La legittimazione dell'amministratore. Secondo la S.C., deve escludersi che, come sostenuto dal ricorrente, l'operata citazione individuale dei condomini nel giudizio di impugnazione della deliberazione assembleare abbia avuto l'effetto di limitare o negare la rappresentanza processuale dell'amministratore, occorrendo addirittura procedere all'estromissione dello stesso. Né, in una controversia avente ad oggetto l'impugnativa di deliberazioni dell'assemblea condominiale, la legittimazione esclusiva ad agire e quindi a proporre gravame spettante all'amministratore può essere perciò inficiata dall'acquiescenza di uno o più condomini evocati in giudizio.

La presunzione di proprietà comune dell'impianto di riscaldamento. Nella specie, il ricorrente eccepiva al relazione tecnica del CTU poiché non era stato dato rilievo al mancato funzionamento del calorifero del proprio appartamento. Su tale aspetto, a parere della S.C., la presunzione di proprietà comune dell'impianto di riscaldamento di un immobile condominiale, ex art. 1117, n. 3, c.c., non può estendersi a quella parte dell'impianto ricompresa nell'appartamento dei singoli condomini, e, di conseguenza, nemmeno ai componenti radianti che vengono installati nelle unità immobiliari di proprietà individuale, anche se collegati tramite tubi alla caldaia comune, sicché è il proprietario dell'appartamento che deve curarne la manutenzione.
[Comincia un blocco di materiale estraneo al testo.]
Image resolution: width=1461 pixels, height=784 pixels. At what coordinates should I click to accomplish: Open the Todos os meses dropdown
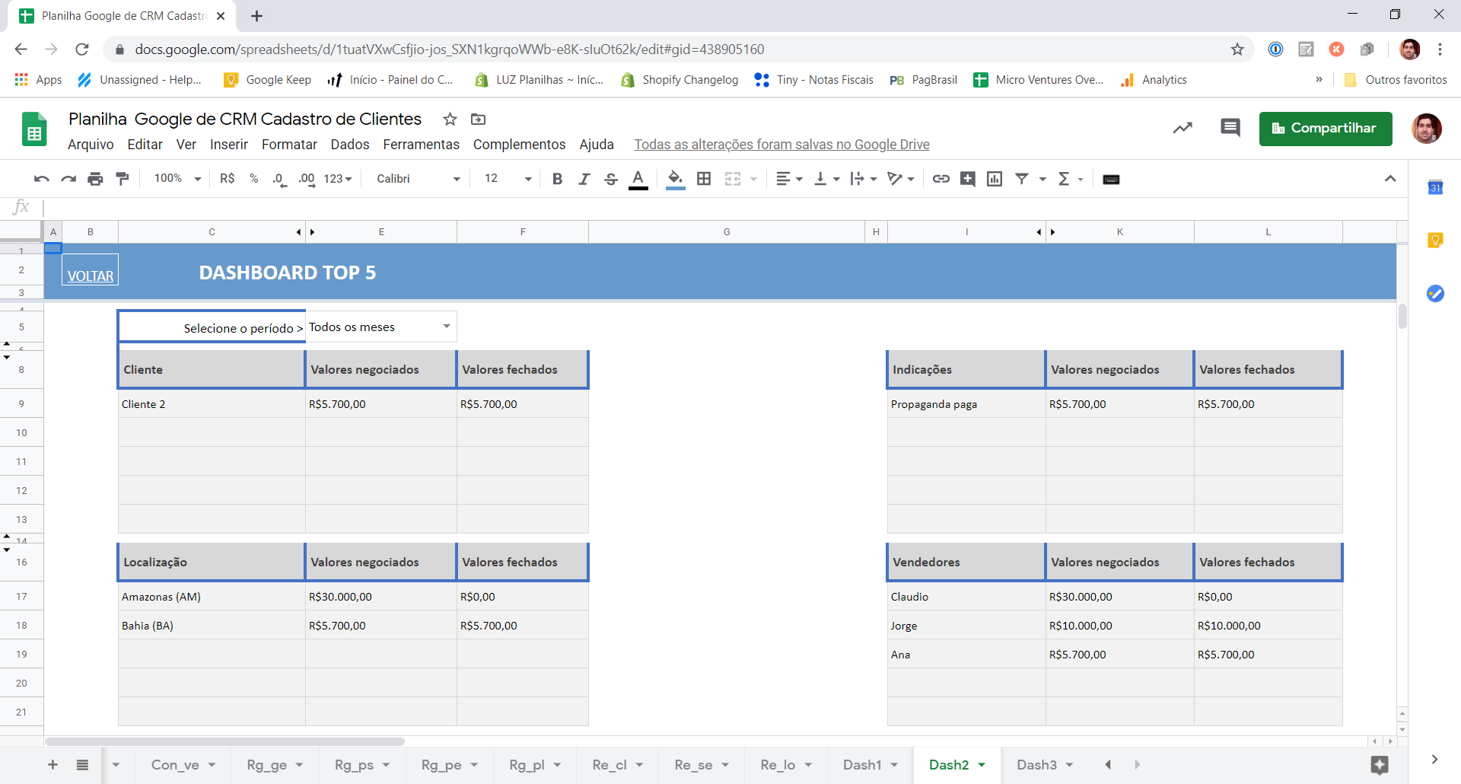pos(381,327)
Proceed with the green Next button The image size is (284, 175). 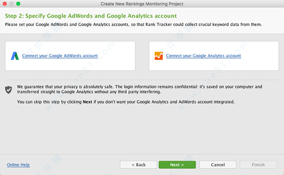(x=177, y=165)
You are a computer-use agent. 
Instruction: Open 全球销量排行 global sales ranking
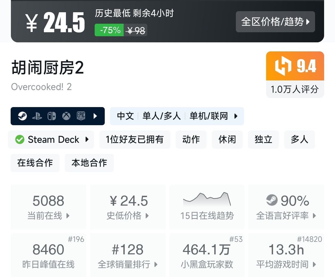coord(128,256)
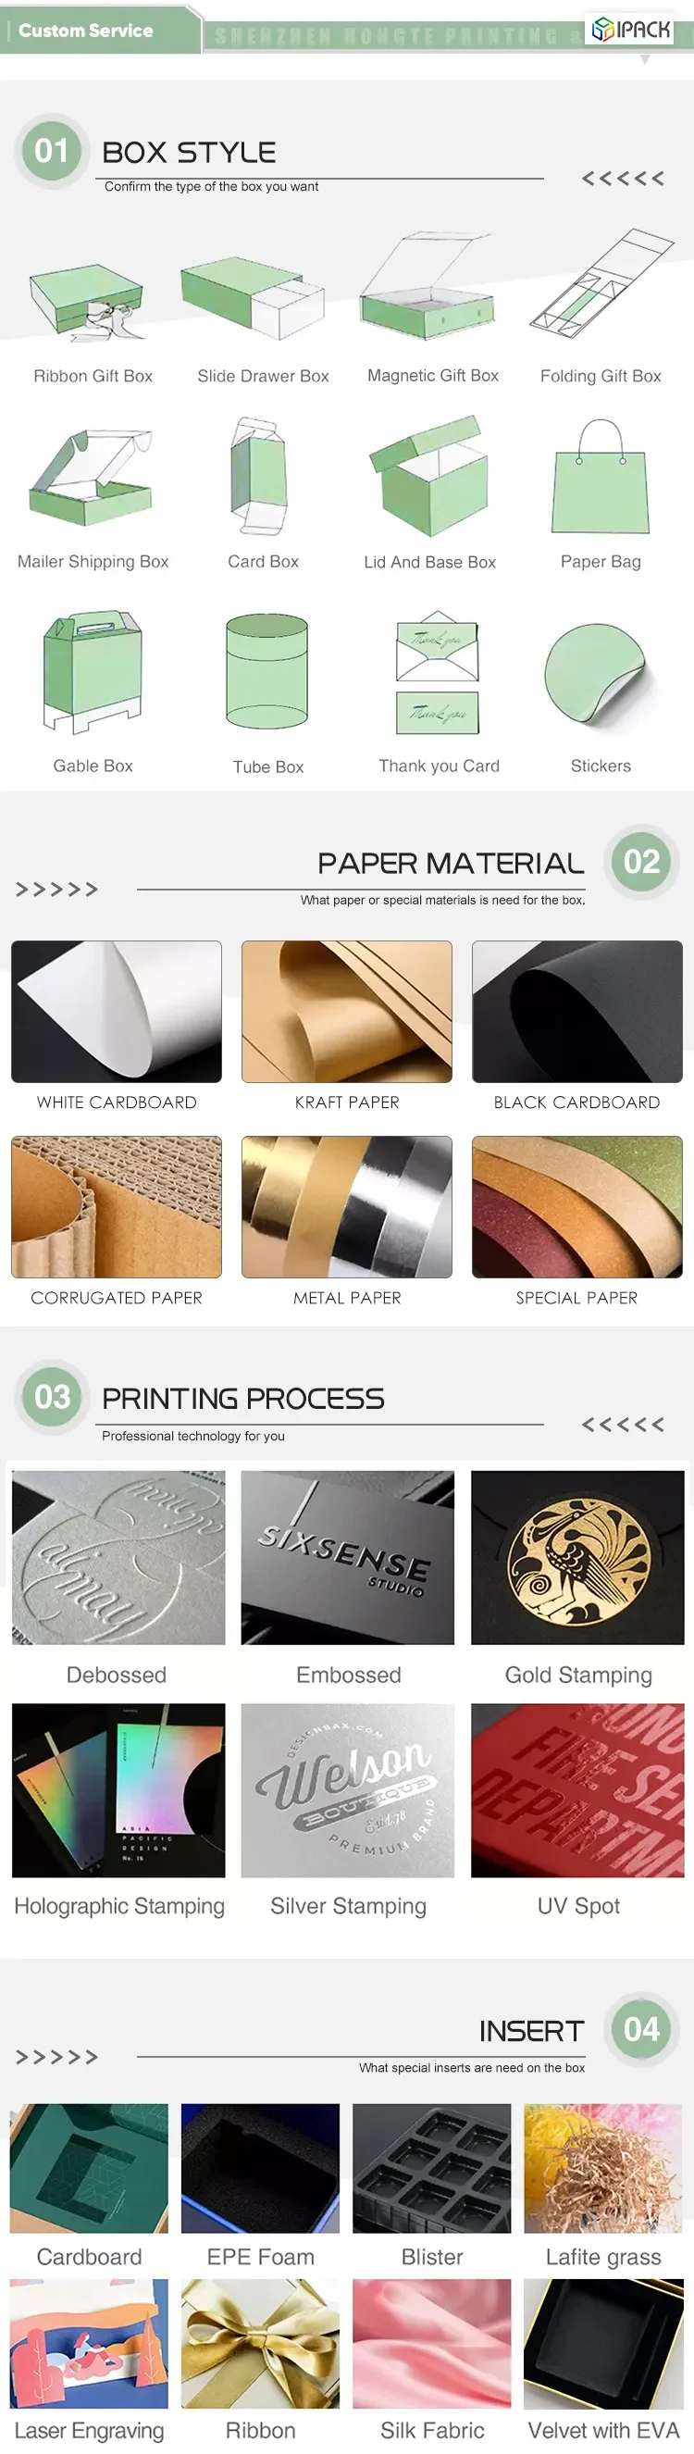The image size is (694, 2454).
Task: Pick the Tube Box cylinder icon
Action: point(267,672)
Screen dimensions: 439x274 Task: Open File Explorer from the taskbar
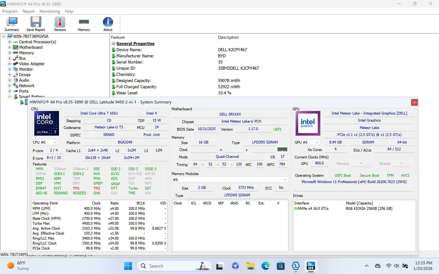tap(250, 266)
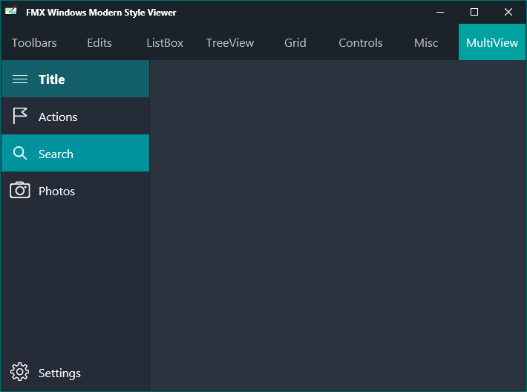Click the flag icon for Actions

pos(20,116)
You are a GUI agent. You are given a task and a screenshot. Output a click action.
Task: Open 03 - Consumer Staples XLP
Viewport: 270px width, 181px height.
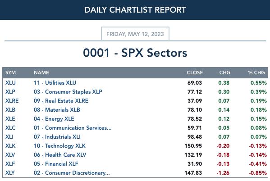tap(68, 92)

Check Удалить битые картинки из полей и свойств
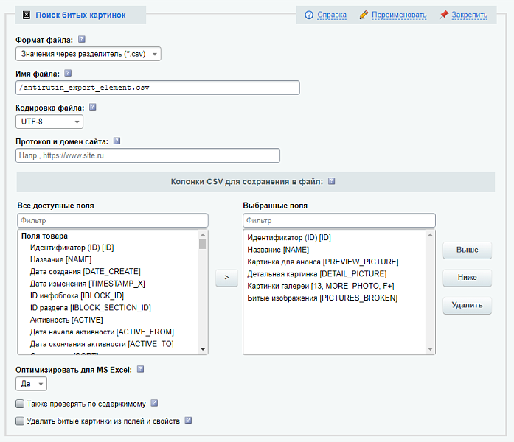[x=20, y=421]
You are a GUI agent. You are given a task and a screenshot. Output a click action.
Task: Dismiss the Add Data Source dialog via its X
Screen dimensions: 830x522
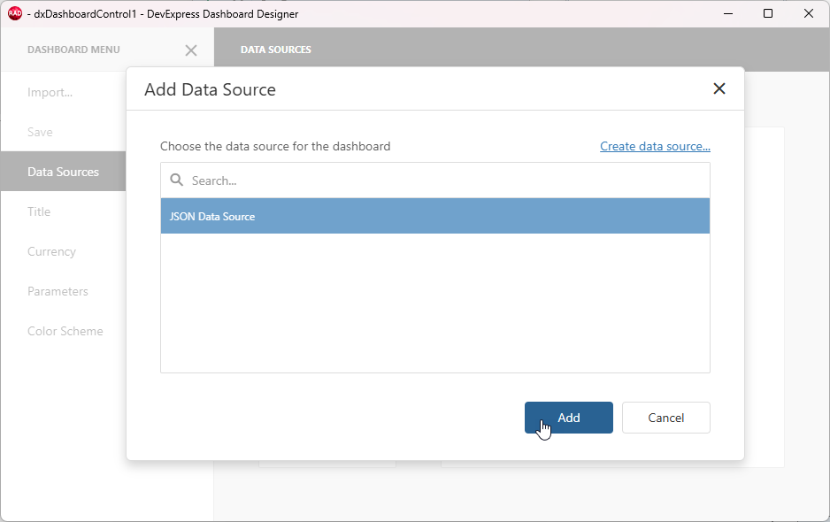[x=719, y=88]
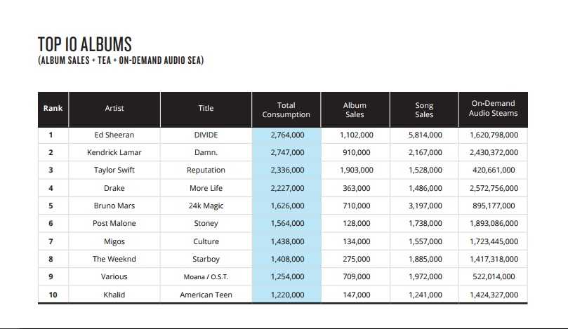Viewport: 568px width, 329px height.
Task: Select the Moana / O.S.T. title cell
Action: [x=206, y=277]
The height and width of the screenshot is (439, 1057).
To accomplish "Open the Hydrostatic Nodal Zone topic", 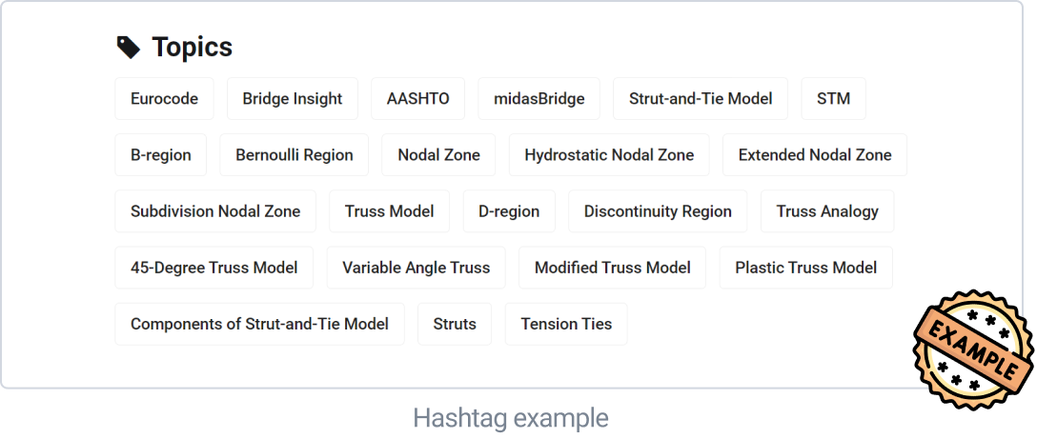I will tap(609, 155).
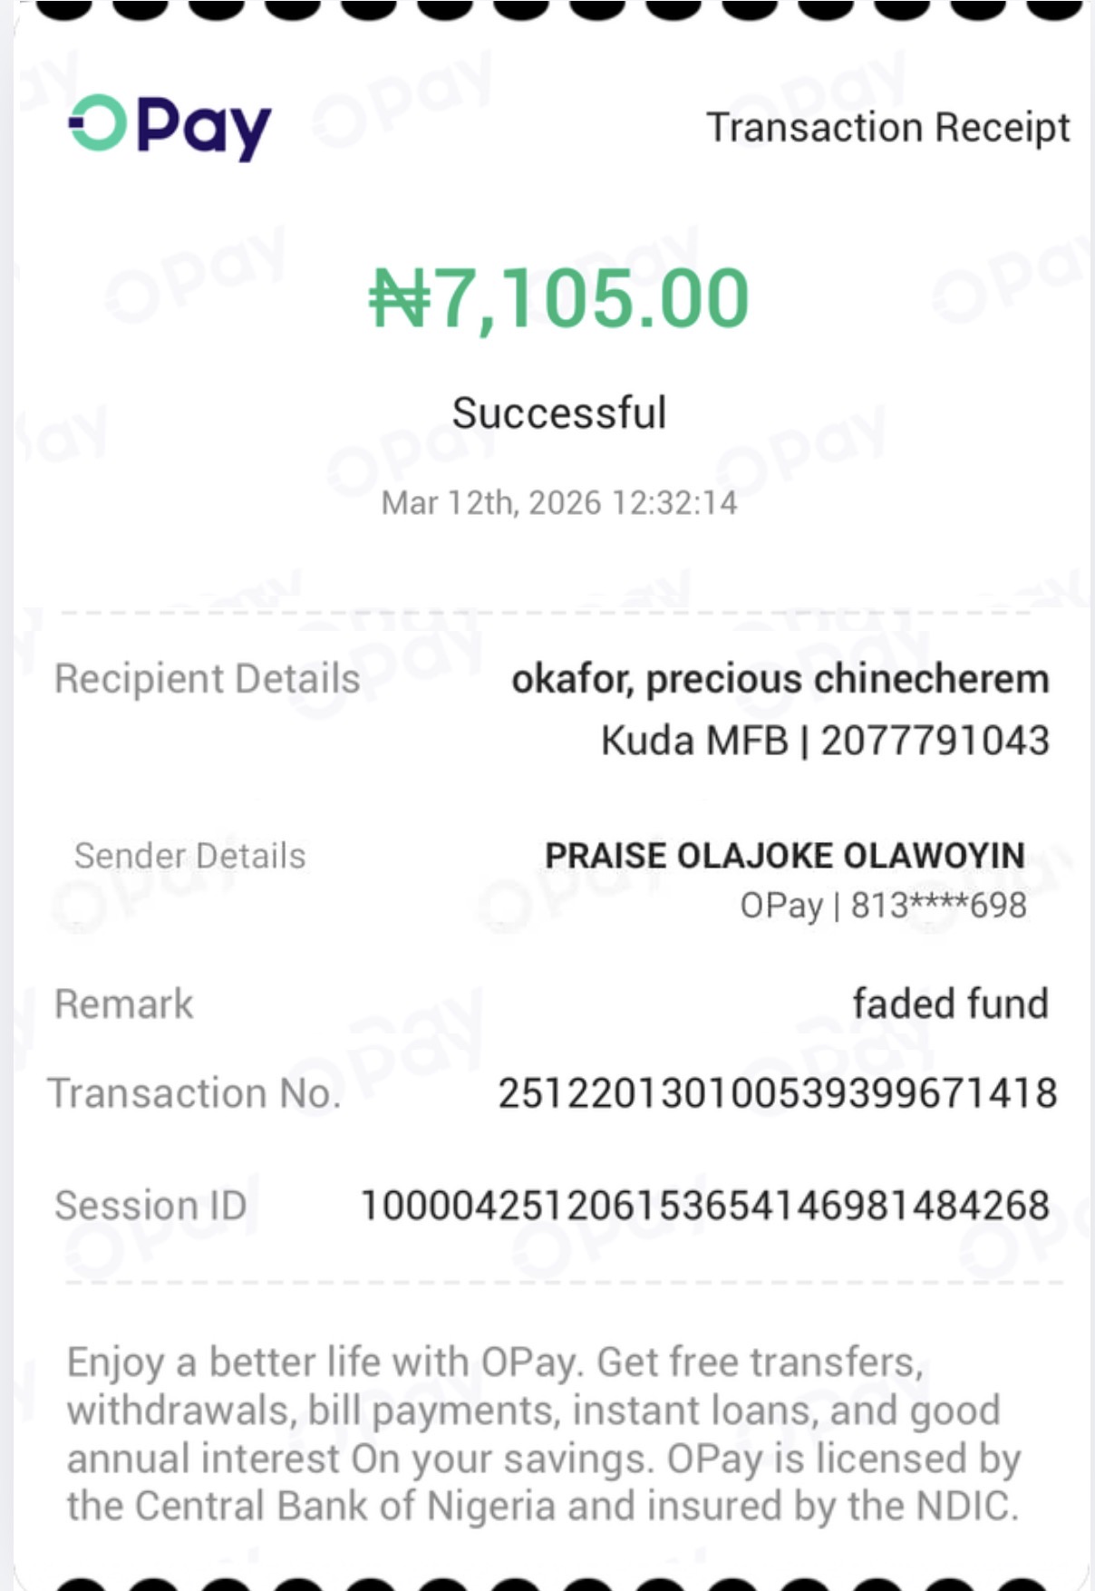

Il criterio della superfice radiante. Il ricorrente, inoltre, contestava la normativa sul risparmio energetico negli edifici condominiali, da ultimo espressa nel d.lgs. n. 102/2014 in quanto, a suo dire, "un calorifero che non cede calore all'ambiente e quindi non consuma, va considerato, ai fini della ripartizione della spesa per il consumo del combustibile, tamquam non esset". A tal proposito, i giudici di legittimità hanno evidenziato che la validità della deliberazione assembleare del 1994 andava ovviamente valutata avendo riguardo alle norme vigenti al momento della sua approvazione. Ad ogni modo, l'art. 26, comma 5, della l. n. 10/1991, applicabile ratione temporis (prima ancora delle modifiche apportate dall'art. 28, comma 2, della legge n. 220 del 2012), stabiliva la disciplina di approvazione delle innovazioni relative all'adozione di sistemi di termoregolazione e di contabilizzazione del calore, prescrivendo il conseguente riparto degli oneri di riscaldamento in base al consumo effettivamente registrato. Successivamente, la contabilizzazione dei consumi di calore e la suddivisione delle spese in base ai consumi effettivi sono state poi prescritte come obbligatorie soltanto dall'art. 9, comma 5, del d.lgs. n. 102 del 2014, modificato dal d.lgs., n. 141 del 2016 e dal d.l. n. 244 del 2016. Tuttavia, seguendo la pronuncia (Cass. Sez. 2, 26/01/1995, n. 946), ai fini della ripartizione delle spese di riscaldamento, prima dell'adozione dei sistemi di misurazione del calore, l'unico criterio base conforme al principio generale di cui all'art. 1123, comma 2, c.c. doveva intendersi proprio quello della superficie radiante, seguito nella deliberazione assembleare del 1994.
In conclusione, per i motivi esposti, il ricorso di Tizio è stato rigettato.